= Beaver River, Nova Scotia =

Community in Nova Scotia, Canada

Beaver River is a rural community that straddles the Digby County and Yarmouth County line, located on the southwest coast of Nova Scotia, Canada, near the town of Yarmouth.

== History ==

=== Indigenous heritage ===
The area now known as Beaver River was part of the traditional territory of the
Mi'kmaq people, who inhabited Mi'kma'ki — the lands encompassing present-day
Nova Scotia — for thousands of years before European contact.
The community's location was known to the Mi'kmaq by two names: Elsetcook,
meaning "Flowing by high banks", and Wesek, meaning "The Beaver's Home", both
reflecting the character of the river that defines the area.

=== European settlement ===
The first European settlers arrived at Beaver River by 1761, making the community
among the earliest rural settlements established in southwestern Nova Scotia following
the arrival of New England Planters in the region after 1759. Approximately 97
percent of the original settlers were descendants of New England families who had
settled at Chebogue, near present-day Yarmouth. According to accounts handed down
by pioneer families, the settlers travelled to Beaver River from the Cape Forchu–
Overton area by small boat and landed near the site where the Temperance Hall would
later be built, though the precise date of this landing is not recorded.

The founding family surnames included Landers, Pitman, Sanders, Crosby, Patten, Cann,
Goudey, Perry, Jeffrey, Tedford, Corning, Killam, Trask, Blackadar, Byrnes, Phillips,
Kelley, Porter, and Sollows, many of which remain common in Yarmouth County today.

The community was known for its insular character; accounts from the period describe
the early settlers as reluctant to accept outsiders into their settlement.

The original settlers occupied Crown-owned land without formal title. On July 6, 1814,
six residents — Johnathan Corning Sr., Johnathan Corning Jr., Josiah Porter, Ashael
Corning, Daniel Corning, and William Perry — petitioned Sir John Coape Sherbrooke,
then Lieutenant Governor of Nova Scotia, for land grants, stating that none of
them had ever received land from the government and that they were "in want of land to
settle themselves thereon." The Surveyor General, Charles Morris, noted on the petition
that "these petitioners are reputed to be industrious farmers and as such merit
favourable consideration."

Despite this endorsement, formal land grants were not issued until December 27, 1827 —
thirteen years after the petition was submitted and sixty-six years after the first
settlers arrived.

=== Early industry ===
The principal industries of early Beaver River were lumber and milling.
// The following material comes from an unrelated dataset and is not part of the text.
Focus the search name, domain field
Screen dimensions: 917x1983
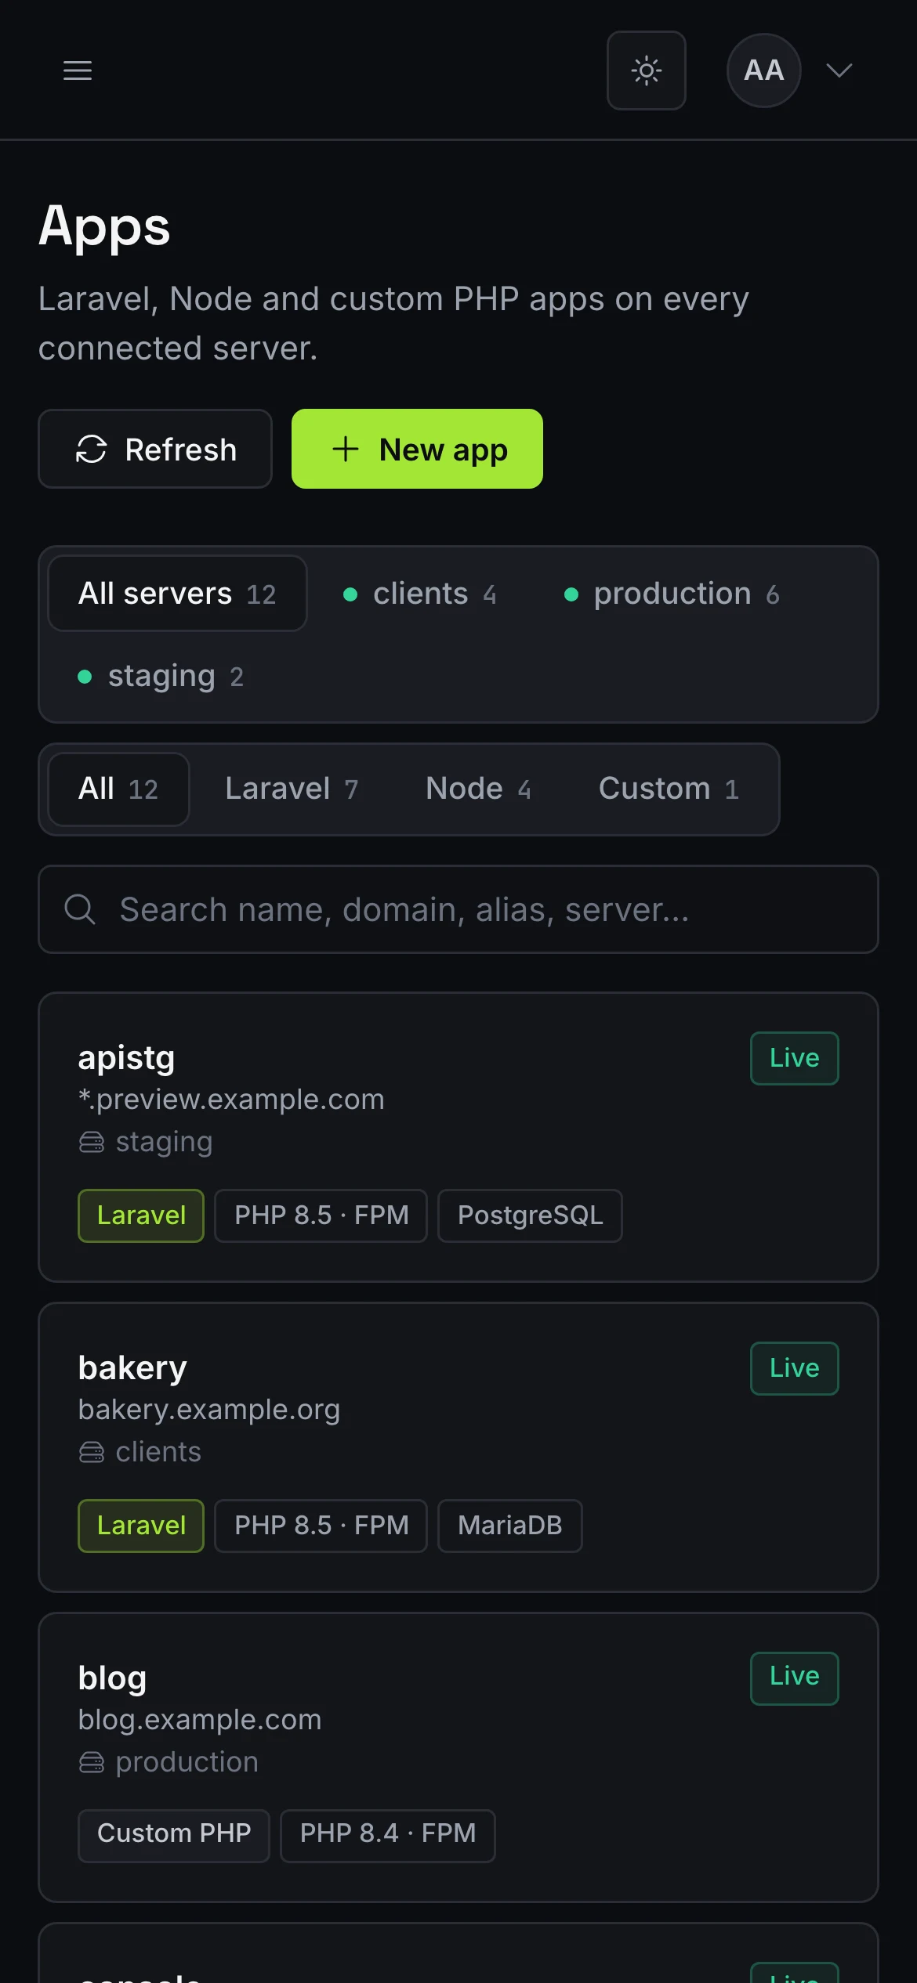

Two sawmills
were established along Bartlett's Brook and the Beaver River itself: one built and
owned privately by Josiah Porter, and a second constructed jointly by the community
and held in common by those who participated in its building. By 1829, approximately
68 years after first settlement, the community was considered to be fairly well established.

Building materials were primarily local wood and stone, though the settlement also
supported two brick-making kilns. A blacksmith shop, operated for several decades by
Philip Doty, served the community and surrounding area through at least the period
1890–1910, when the post office was also administered from the Doty household.

=== The fire of 1820 ===
On September 11, 1820, a wind-driven fire swept through Beaver River, destroying
nearly every structure in the settlement for a distance of three miles. Both sawmills,
the grist mill, hay barns, and the majority of livestock were lost. Only three houses
survived. Families fled on foot in darkness and smoke toward the lake and the
shoreline; one child perished in the fire.

A firsthand account written in 1844 by Reuben M. Raymond, who was present during the
fire, described the scene: "What a sea of fire rowling along with the greatest speed"
and recorded that survivors sheltered in the lake through the night until the wind
abated near two o'clock in the morning.

The community subsequently rebuilt, and by the late 19th century Beaver River had
re-established itself as a functioning rural settlement.